In 1919, at the age of 46, Märta Måås-Fjetterström opened her own company and a weaving studio in Båstad, Sweden. At this point, she would come to revolutionize the Swedish textile tradition. She employed over twenty skilled weavers, of which the first women were her former students from the Vittsjö weaving school. Her main sources of inspiration were the nature around here, oriental knotted rugs and old Scanian (East-Scandinavian) textiles. Måås-Fjetterström's designs continuously changed along with the world’s zeitgeist and aesthetics. When modernist and functional architecture flourished in the 1930s, her designs took a more simplistic turn by the implementation of balanced simple lines and shapes executed in a few colors. She gained huge success on an international scale and exhibited at prominent art and industrial exhibitions in various cities located in Europe and the United States.
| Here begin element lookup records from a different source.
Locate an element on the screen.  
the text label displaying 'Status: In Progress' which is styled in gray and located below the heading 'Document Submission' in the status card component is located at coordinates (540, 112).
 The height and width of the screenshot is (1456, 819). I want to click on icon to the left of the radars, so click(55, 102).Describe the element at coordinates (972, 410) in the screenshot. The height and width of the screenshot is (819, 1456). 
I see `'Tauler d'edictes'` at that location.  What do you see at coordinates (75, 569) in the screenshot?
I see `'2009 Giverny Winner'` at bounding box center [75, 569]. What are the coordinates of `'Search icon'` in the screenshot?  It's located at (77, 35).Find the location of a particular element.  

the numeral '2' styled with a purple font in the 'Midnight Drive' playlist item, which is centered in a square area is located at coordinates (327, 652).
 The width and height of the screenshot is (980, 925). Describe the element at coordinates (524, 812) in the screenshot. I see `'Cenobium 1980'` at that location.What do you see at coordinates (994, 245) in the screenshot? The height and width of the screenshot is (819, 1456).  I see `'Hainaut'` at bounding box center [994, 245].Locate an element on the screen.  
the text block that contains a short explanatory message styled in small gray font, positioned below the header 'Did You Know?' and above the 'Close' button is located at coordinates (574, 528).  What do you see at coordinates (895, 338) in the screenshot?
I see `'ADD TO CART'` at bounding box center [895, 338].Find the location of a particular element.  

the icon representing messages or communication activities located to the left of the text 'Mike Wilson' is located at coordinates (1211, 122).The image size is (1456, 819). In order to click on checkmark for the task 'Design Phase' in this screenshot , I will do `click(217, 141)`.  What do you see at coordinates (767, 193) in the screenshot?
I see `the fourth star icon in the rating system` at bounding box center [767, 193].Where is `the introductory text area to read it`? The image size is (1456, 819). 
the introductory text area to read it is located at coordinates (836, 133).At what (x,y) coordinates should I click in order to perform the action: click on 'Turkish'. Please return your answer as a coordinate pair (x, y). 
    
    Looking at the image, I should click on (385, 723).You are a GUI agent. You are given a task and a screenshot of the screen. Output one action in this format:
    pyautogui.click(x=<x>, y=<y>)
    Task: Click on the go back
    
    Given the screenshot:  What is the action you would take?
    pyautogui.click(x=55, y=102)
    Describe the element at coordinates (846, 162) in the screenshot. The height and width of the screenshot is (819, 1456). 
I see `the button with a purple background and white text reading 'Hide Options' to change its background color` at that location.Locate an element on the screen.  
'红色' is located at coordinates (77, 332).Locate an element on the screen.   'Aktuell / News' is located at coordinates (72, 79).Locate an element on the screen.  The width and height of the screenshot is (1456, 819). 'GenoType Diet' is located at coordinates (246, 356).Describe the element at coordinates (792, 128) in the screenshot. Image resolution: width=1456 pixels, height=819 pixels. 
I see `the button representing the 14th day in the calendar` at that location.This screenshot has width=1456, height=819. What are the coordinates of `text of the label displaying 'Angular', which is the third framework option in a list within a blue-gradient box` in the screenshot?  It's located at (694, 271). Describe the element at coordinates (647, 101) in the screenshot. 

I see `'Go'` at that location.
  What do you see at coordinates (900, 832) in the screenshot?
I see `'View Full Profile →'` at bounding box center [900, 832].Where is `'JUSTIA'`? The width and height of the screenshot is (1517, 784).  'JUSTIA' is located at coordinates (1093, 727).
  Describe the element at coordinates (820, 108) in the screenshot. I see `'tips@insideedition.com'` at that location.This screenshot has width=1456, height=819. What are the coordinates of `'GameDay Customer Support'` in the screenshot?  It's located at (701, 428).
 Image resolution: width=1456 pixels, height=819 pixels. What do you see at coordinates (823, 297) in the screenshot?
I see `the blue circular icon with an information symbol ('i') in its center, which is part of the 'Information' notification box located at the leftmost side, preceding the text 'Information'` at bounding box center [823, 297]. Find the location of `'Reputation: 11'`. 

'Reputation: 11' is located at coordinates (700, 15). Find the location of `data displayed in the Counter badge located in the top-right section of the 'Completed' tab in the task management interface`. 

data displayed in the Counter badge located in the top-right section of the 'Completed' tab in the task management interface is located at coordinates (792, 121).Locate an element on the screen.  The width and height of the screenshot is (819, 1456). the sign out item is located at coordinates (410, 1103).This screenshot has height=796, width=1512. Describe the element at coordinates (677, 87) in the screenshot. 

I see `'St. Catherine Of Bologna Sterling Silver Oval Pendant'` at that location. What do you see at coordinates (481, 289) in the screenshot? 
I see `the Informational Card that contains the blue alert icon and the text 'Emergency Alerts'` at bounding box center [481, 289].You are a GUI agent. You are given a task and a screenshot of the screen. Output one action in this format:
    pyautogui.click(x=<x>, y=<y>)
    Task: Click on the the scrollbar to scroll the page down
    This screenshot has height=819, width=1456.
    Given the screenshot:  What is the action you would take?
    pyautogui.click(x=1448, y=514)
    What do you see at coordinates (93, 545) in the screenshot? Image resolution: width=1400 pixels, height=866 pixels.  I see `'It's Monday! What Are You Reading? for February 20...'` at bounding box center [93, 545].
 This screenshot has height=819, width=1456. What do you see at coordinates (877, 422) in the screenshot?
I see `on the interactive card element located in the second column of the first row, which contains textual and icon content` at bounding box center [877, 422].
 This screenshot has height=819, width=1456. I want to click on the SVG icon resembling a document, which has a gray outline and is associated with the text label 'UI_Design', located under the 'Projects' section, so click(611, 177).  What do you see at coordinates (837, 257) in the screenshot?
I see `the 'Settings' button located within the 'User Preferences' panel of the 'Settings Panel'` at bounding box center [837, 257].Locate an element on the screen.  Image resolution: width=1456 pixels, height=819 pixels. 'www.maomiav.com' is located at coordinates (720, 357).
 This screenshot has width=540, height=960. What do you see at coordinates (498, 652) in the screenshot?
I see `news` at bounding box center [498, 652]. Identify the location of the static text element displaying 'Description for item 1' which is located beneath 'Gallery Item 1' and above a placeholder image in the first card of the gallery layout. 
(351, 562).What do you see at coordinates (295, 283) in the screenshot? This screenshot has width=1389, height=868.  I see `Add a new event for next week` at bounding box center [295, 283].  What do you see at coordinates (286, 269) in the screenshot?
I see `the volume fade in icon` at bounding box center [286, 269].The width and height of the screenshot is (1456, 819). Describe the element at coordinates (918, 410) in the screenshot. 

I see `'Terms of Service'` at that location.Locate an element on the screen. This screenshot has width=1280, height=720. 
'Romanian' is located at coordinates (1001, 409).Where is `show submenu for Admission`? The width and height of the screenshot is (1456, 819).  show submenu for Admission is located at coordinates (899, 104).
Towards the end of 1940, she wrote her lifelong friend Carl Malmsten (1888-1972): “But the road is long and instead of decreasing, the projects and sketches in my drawer accumulate, as if waiting to be realized. Before you can finish, life is over. I wish I could continue on another planet.” Måås-Fjetterström dies in 1941 after a period of illness, only 67 years old. She left almost 700 sketches of patterns for rugs and fabrics and working instructions, but not to forget, a hard-working team of professional weavers. The company was about to close its doors until Carl Malmsten, among others, arranged a fundraiser that saved the collection and the studio. In January 1942, AB Märta Måås-Fjetterström is launched and is directed by the textile artist Barbro Nilsson between 1942 and 1970.
Up until this day, the studio is widely recognized for its carpets and tapestries of remarkable skillful craftsmanship and designs of artistic and cultural value. Their approach to design and weaving is passed on from generation to generation. A team composed of well-educated weavers using the exact same techniques devised over 100 years ago.